「自分の居場所は、この先もあるだろうか」
人生は長い。孤独を感じることなく、まわりから必要とされ続けて生きていくにはどうすればいいのだろう。9年間、総額1億円超をかけて17万人以上を徹底分析して得たエビデンスにもとづいて書かれた書籍『815社17万人を分析してわかった 会社から期待されている人の習慣115』(越川慎司著、ダイヤモンド社)からヒントを紹介しよう。(構成/ダイヤモンド社書籍編集局・石井一穂)

50代で「社内で孤立する人」の特徴・ベスト1Photo: Adobe Stock

社内で孤立する人は「成果」だけを褒めてきた

 目に見える成果が出たら「すごい!」と褒める。
 誰かの心を動かそうとするとき、そうする人は多い。

 だが、この称賛こそが、相手との間に見えない壁を作り、自分自身を「孤独」へと向かわせているかもしれない。

 結果だけを評価する関わり方は、相手に対して「結果を出さないあなたには価値がない」という無言の条件を突きつけているのと同じだからだ。

 成果が出たときだけ褒められると、相手は「失敗したら見捨てられる」と心を閉ざし、距離を置くようになってしまう。

 頑張って褒めるほど、まわりから人が離れていく。

 これこそが、真面目な人が陥る「称賛の罠」の正体なのだ。

途中の「努力」を認めてあげる

 では、まわりの人と信頼関係を築き、毎日を楽しく過ごしている人は何をしているのだろうか。

『会社から期待されている人の習慣115』によると、815社17万人のビジネスパーソンの行動と評価データを分析した結果、意外な事実がわかったという。

 組織で必要とされ続けている人たちは、部下や周囲の人を「褒める」のではなく、「認める」ようにしていたのだ。

 期待されているリーダーたちの「部下への声かけ」を調査したところ、58%が「褒める」と「認める」を明確に使い分けていることがわかりました。
 褒めて伸ばすことが主流となりつつあるなかで、どう褒めればいいのか、そもそも褒めるべきなのか、と迷うリーダーは増えています。

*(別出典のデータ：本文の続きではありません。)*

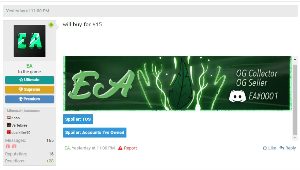
Task: Click the Like thumbs-up icon
Action: (265, 148)
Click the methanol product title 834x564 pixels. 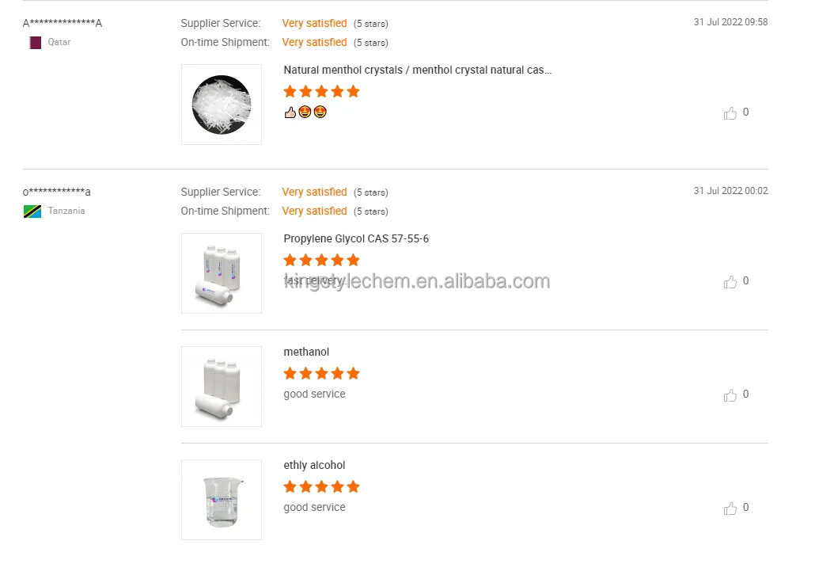(306, 352)

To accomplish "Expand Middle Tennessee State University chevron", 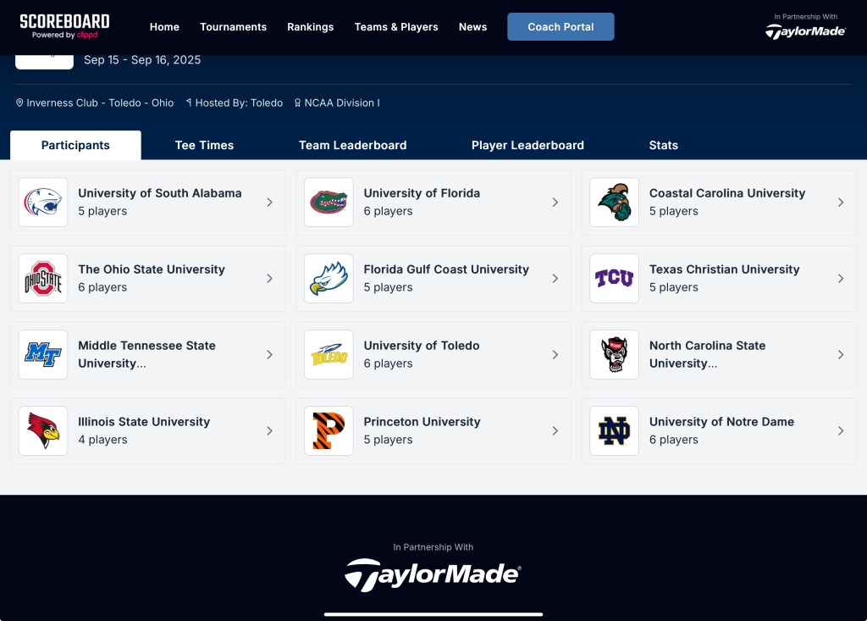I will 270,355.
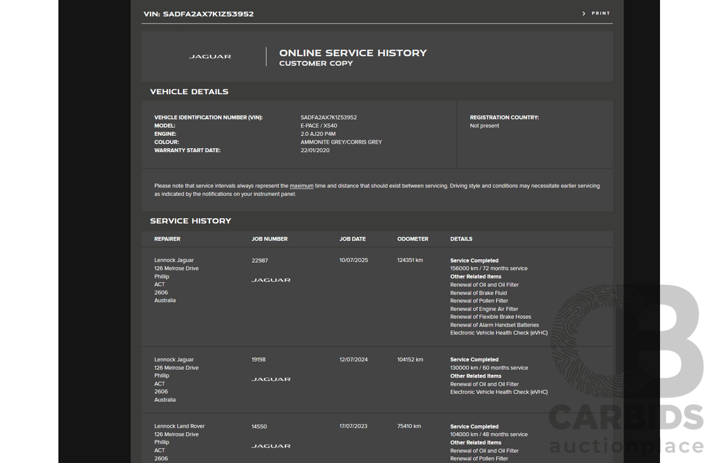
Task: Click the VIN heading at page top
Action: 199,14
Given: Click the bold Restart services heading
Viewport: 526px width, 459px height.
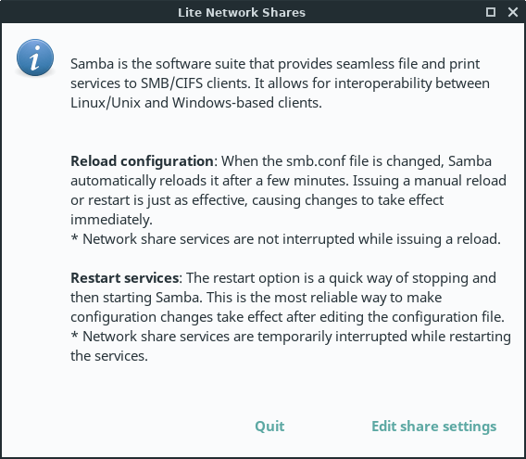Looking at the screenshot, I should [x=124, y=278].
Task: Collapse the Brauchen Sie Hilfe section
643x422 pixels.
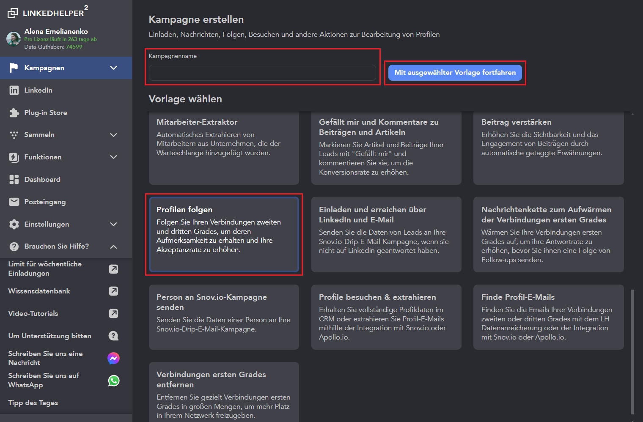Action: tap(113, 247)
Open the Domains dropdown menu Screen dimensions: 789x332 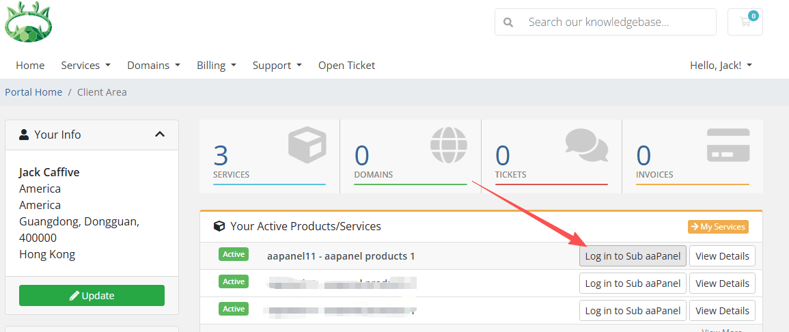pyautogui.click(x=153, y=66)
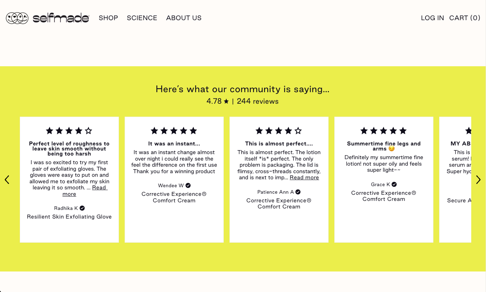Click verified badge next to Radhika K
The width and height of the screenshot is (486, 292).
tap(82, 208)
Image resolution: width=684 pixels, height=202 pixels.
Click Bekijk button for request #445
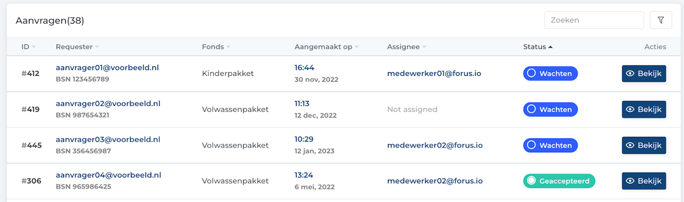pos(644,145)
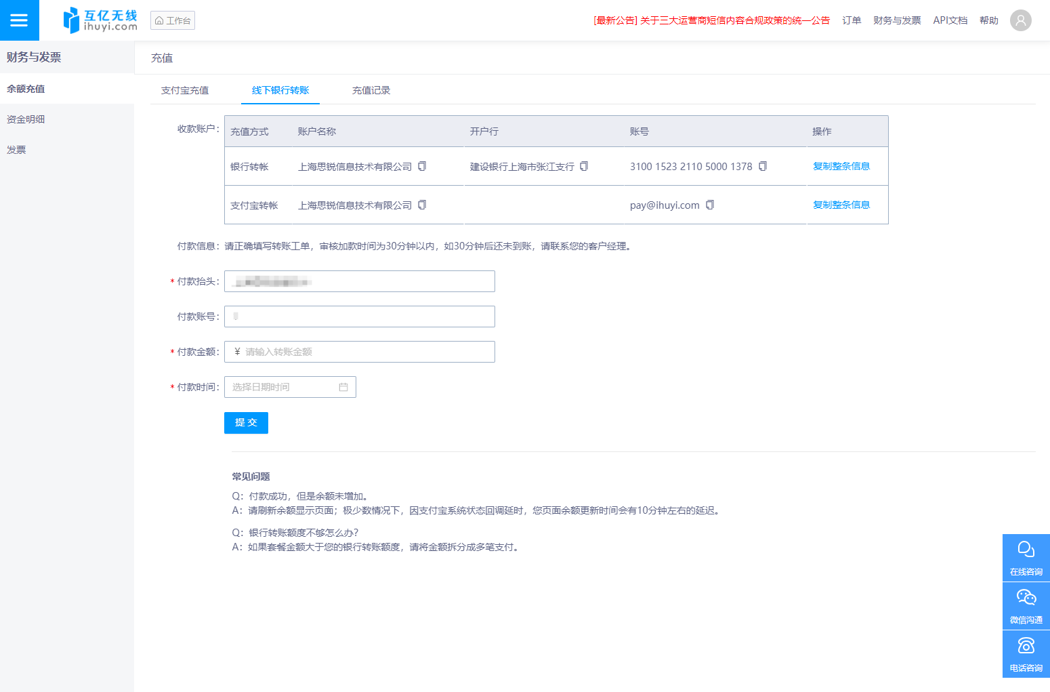
Task: Open 资金明细 in the sidebar
Action: [26, 119]
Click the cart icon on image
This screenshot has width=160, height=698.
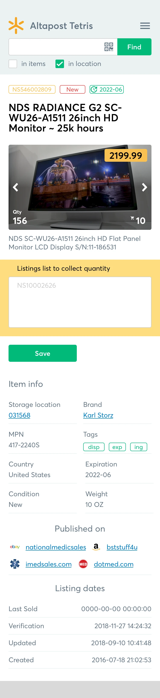pos(132,218)
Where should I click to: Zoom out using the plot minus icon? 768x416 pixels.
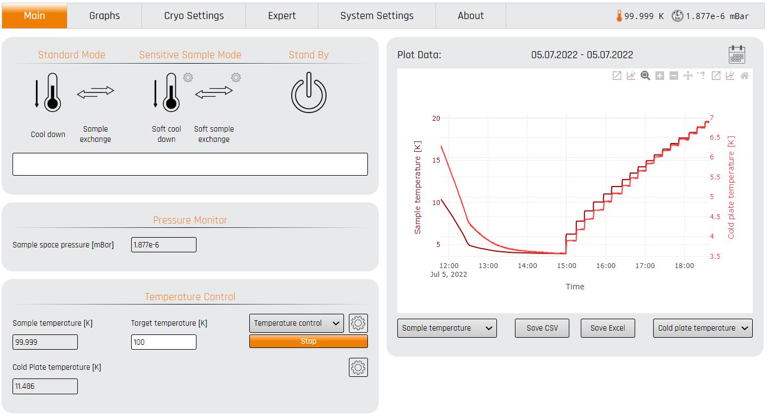tap(674, 76)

その点、期待されているリーダーたちは「褒める」と「認める」を別のものとして捉えていたのです。
 褒めるとは、成果や能力を称えること。認めるとは、行動やプロセスに価値を見出すこと。この二つを使い分けることで、部下のモチベーションを的確に高めていました。

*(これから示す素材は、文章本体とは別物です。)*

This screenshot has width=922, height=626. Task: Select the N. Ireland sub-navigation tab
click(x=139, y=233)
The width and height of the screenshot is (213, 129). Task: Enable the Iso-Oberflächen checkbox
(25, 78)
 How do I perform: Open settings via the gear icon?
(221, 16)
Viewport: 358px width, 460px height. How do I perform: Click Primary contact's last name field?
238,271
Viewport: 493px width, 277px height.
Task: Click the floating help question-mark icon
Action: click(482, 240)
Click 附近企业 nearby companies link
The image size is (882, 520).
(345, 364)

――『815社17万人を分析してわかった 会社から期待されている人の習慣115』より

「見てくれている」という安心感

 同書では、実際に彼らの部下に調査した結果も紹介されている。

 実際に、彼らの部下側の調査もしたところ、回答数7,785名の匿名アンケートで、「すごいね」といった称賛より「助かったよ」という行動承認の方が満足度が34%も高いという結果になりました。同じポジティブな言葉でも、相手への響き方がまったく違っていたのです。
――『815社17万人を分析してわかった 会社から期待されている人の習慣115』より

「自分の頑張りを、誰かがちゃんと見てくれている」

 その安心感こそが、人の心を動かし、まわりの人を自然と自走させていく。

「認めてもらう」ために頑張るのではない
「認めてくれる」から頑張れる

「努力を認めれば、たしかに部下には好かれるだろう。でも、甘やかしたら本人のためにならないのでは?」

 そう思うだろうか。

 ところが検証データを見ると、部下を認めることは、彼らの行動と成長にもつながっているようだ。

 認められたと認識した社員たちは、会議の発言数が20%以上増し、顧客への提案件数は15%増えるなど、明らかに行動の意欲や量が上がることもわかっています。
――『815社17万人を分析してわかった 会社から期待されている人の習慣115』より

 結果という目に見える数字だけに振り回されない。
 今ここにあるプロセスを「認める」

 それだけで、本当の意味で心が響き合う、穏やかな関係を取り戻すことができるのである。